## Work instruction
Skip the pictures. Transcribe exactly the lines from the line containing "The height and" to the end of the listing.
━━━━
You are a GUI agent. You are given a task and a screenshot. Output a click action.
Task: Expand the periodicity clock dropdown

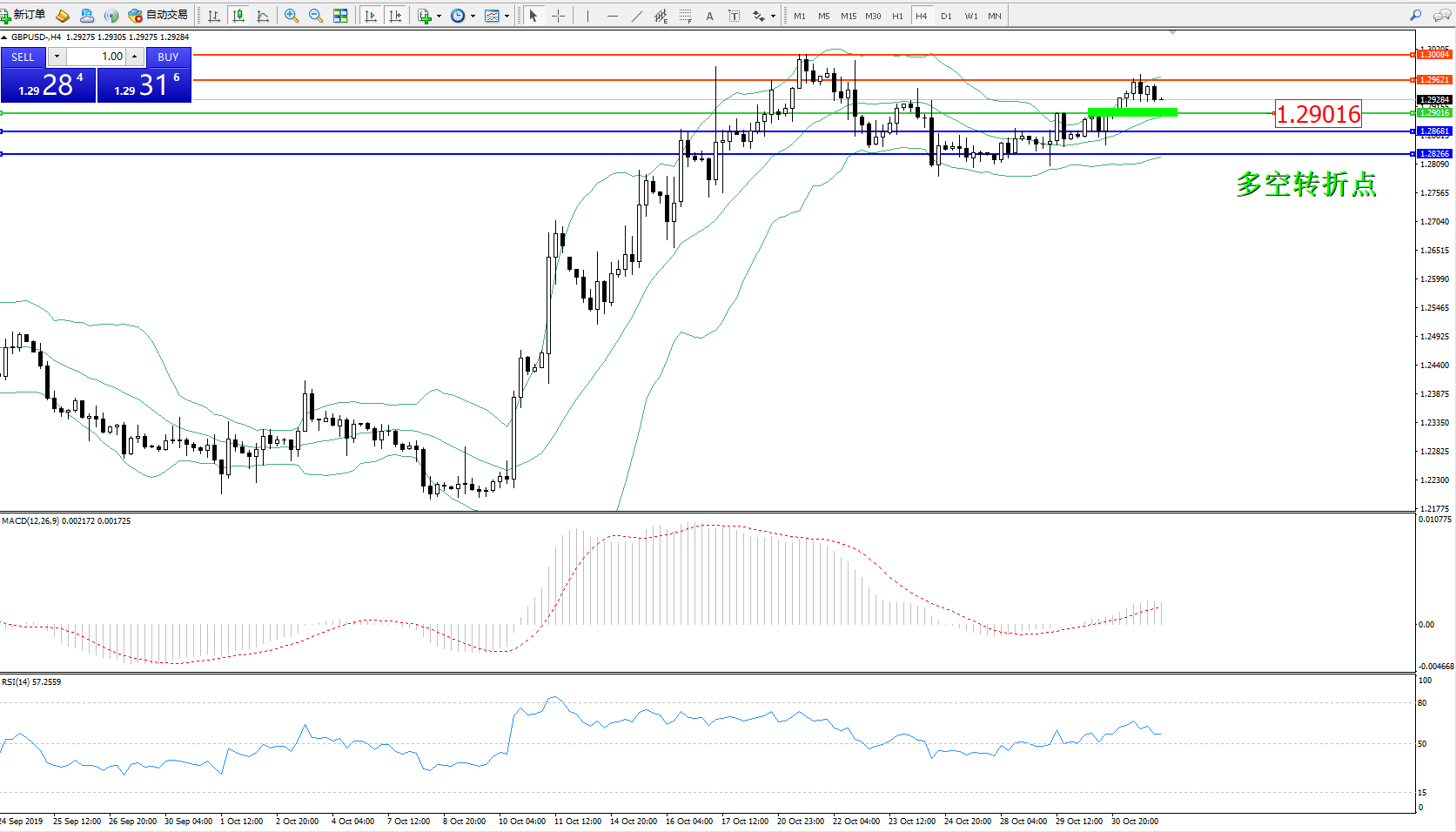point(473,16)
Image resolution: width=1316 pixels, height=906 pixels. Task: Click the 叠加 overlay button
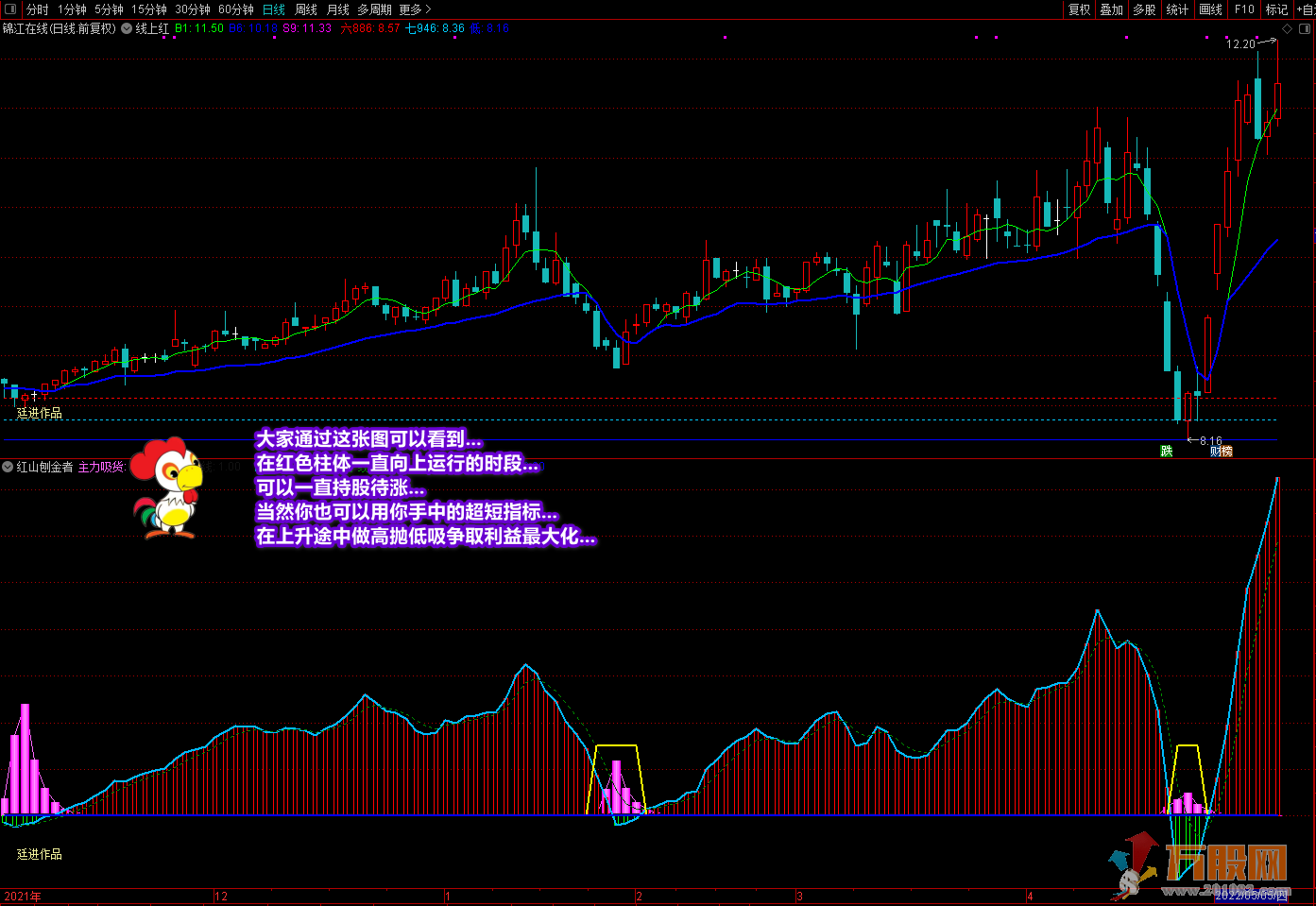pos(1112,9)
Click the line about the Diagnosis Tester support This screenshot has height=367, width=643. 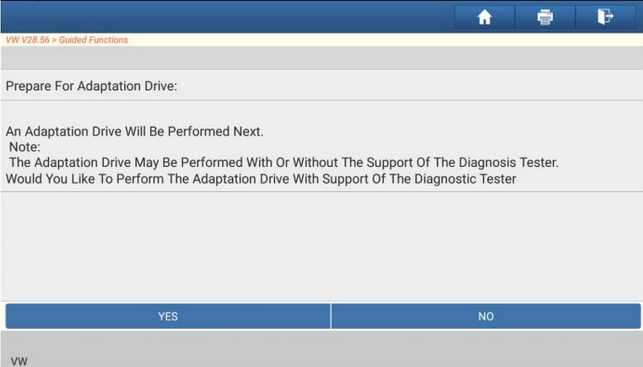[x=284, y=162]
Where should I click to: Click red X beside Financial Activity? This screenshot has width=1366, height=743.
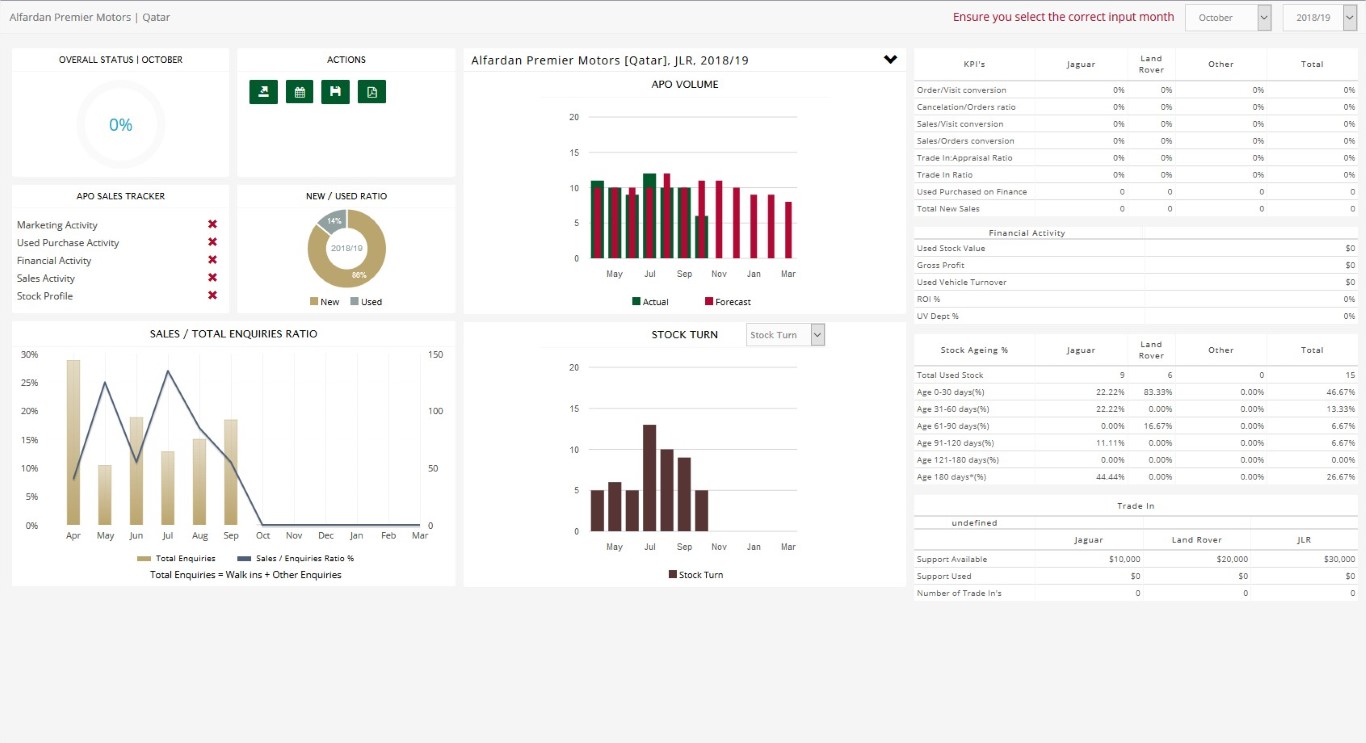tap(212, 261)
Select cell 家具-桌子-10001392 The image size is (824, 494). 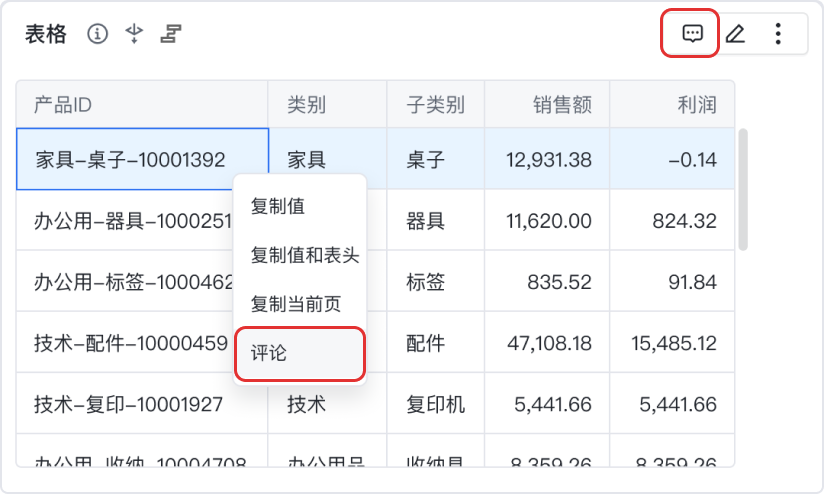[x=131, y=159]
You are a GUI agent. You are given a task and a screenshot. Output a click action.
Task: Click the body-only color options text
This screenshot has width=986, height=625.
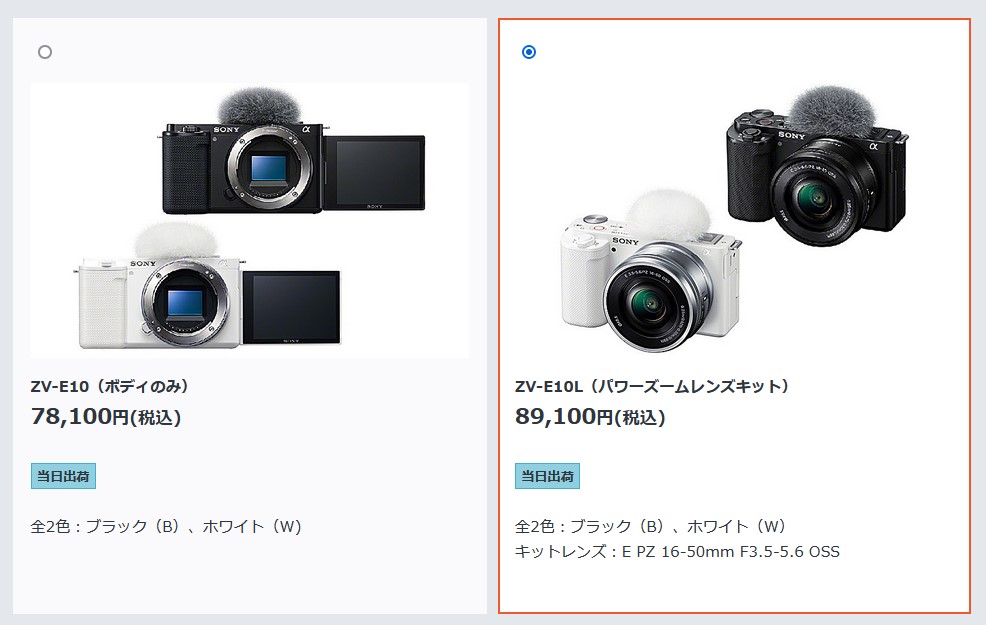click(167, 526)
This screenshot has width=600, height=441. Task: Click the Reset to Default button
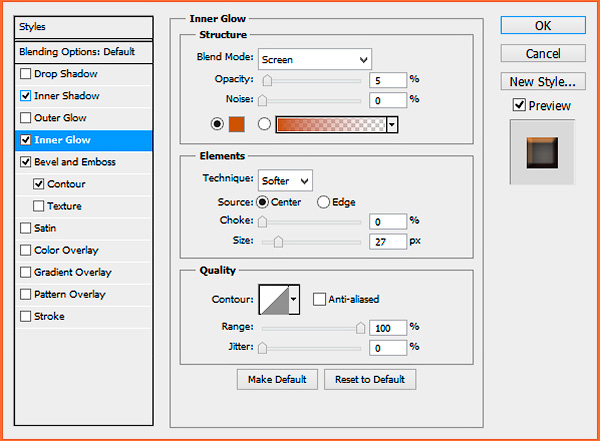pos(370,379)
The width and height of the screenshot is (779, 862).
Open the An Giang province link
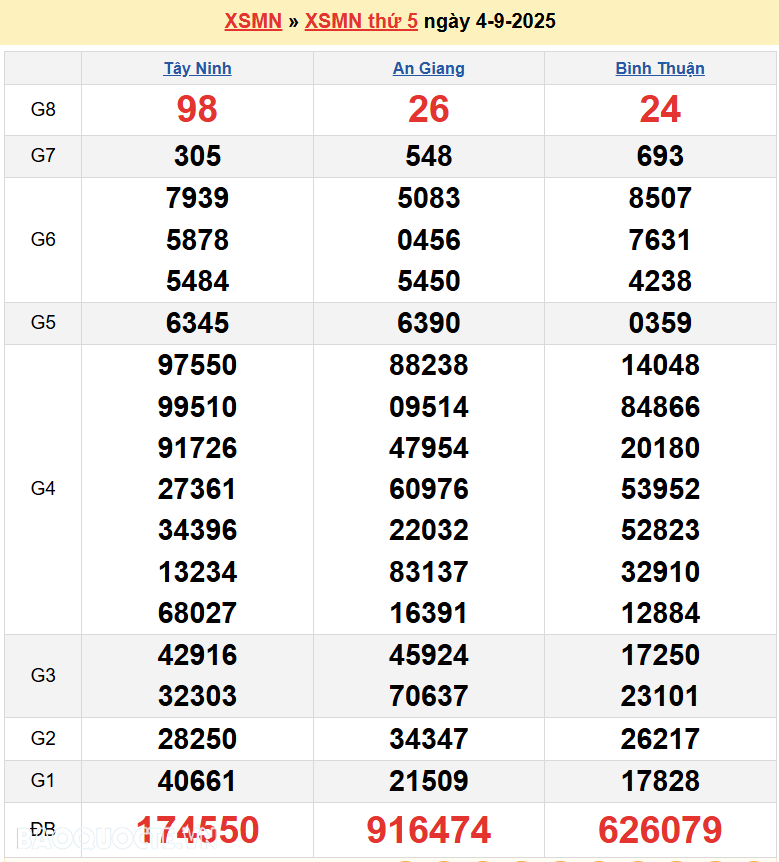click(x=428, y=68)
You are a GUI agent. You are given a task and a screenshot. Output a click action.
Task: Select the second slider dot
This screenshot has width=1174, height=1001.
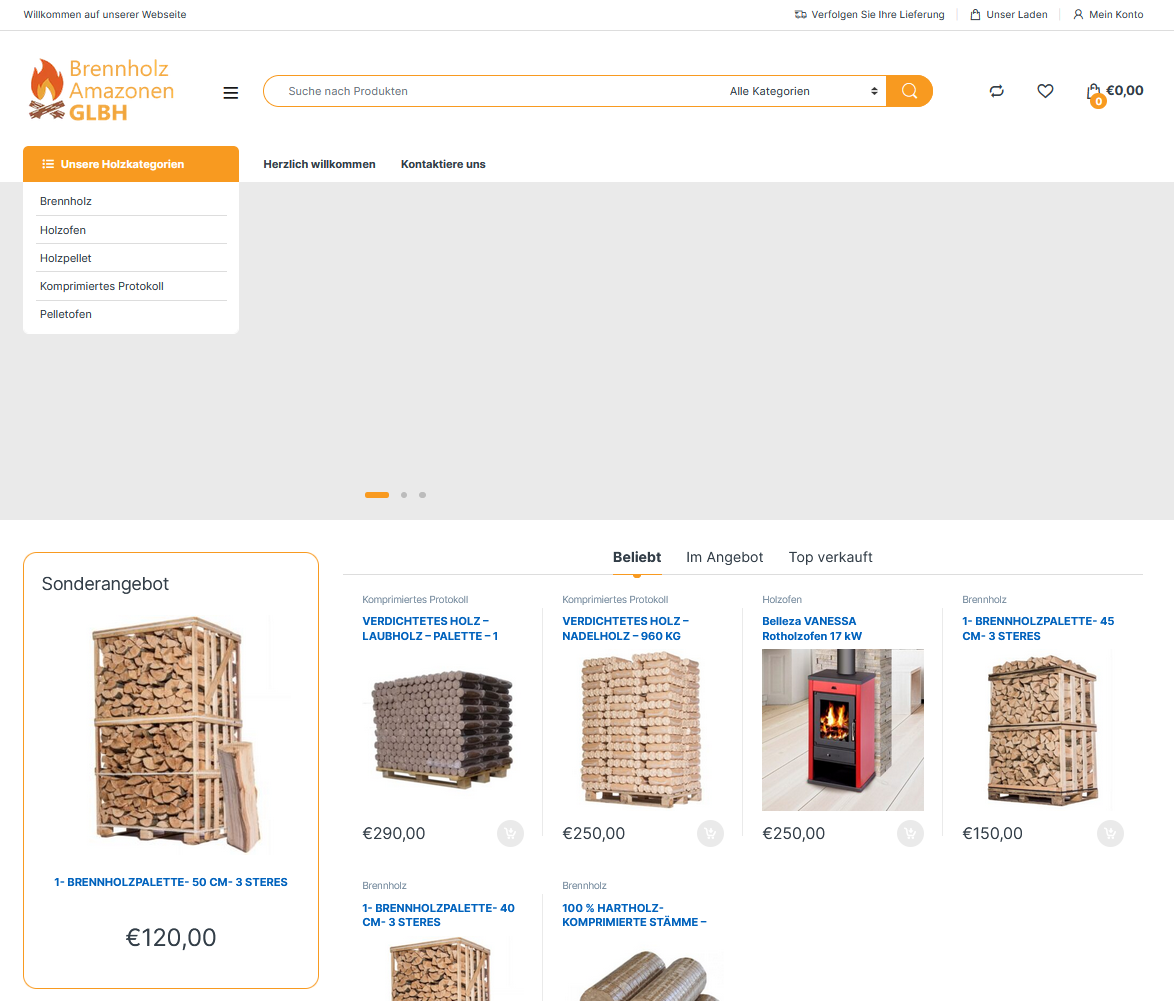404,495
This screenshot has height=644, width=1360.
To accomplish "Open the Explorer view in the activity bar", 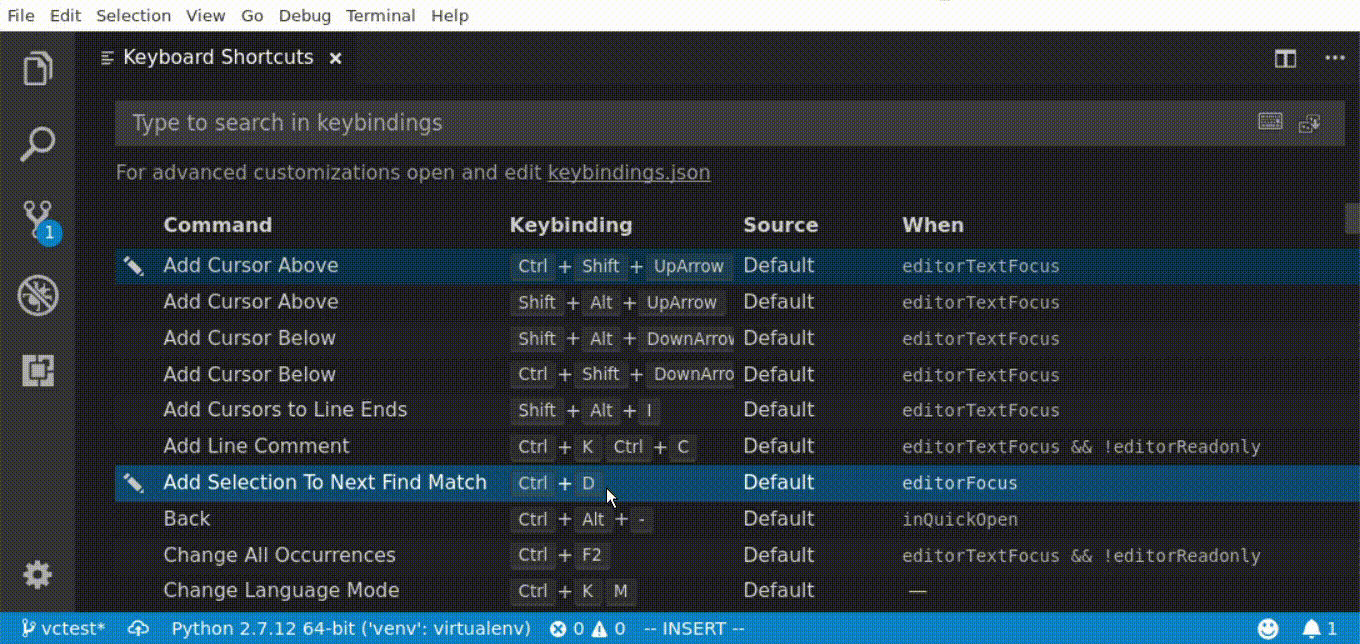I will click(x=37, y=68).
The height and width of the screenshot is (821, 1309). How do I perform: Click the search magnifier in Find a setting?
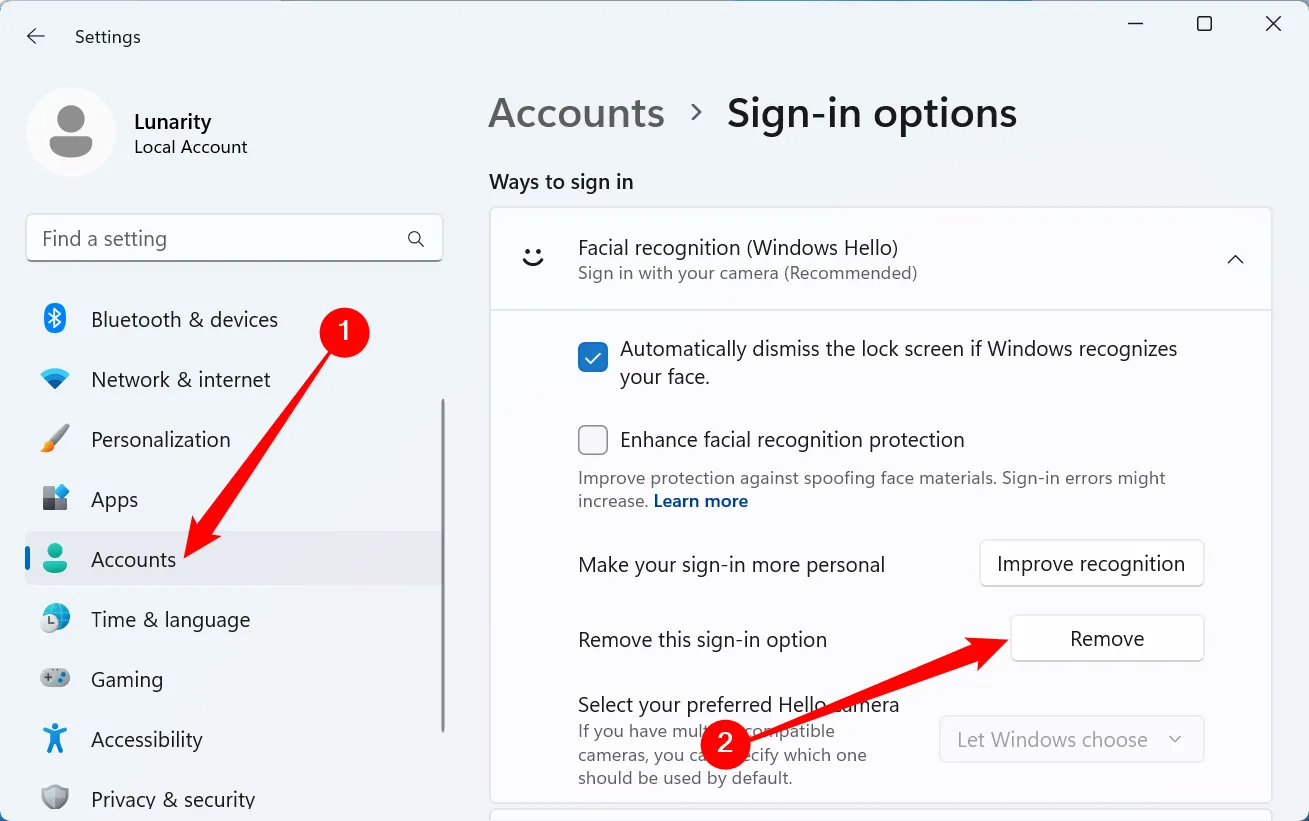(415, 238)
━━━━
## Final answer
The height and width of the screenshot is (821, 1309). How do I perform: Click the search magnifier in Find a setting?
(415, 238)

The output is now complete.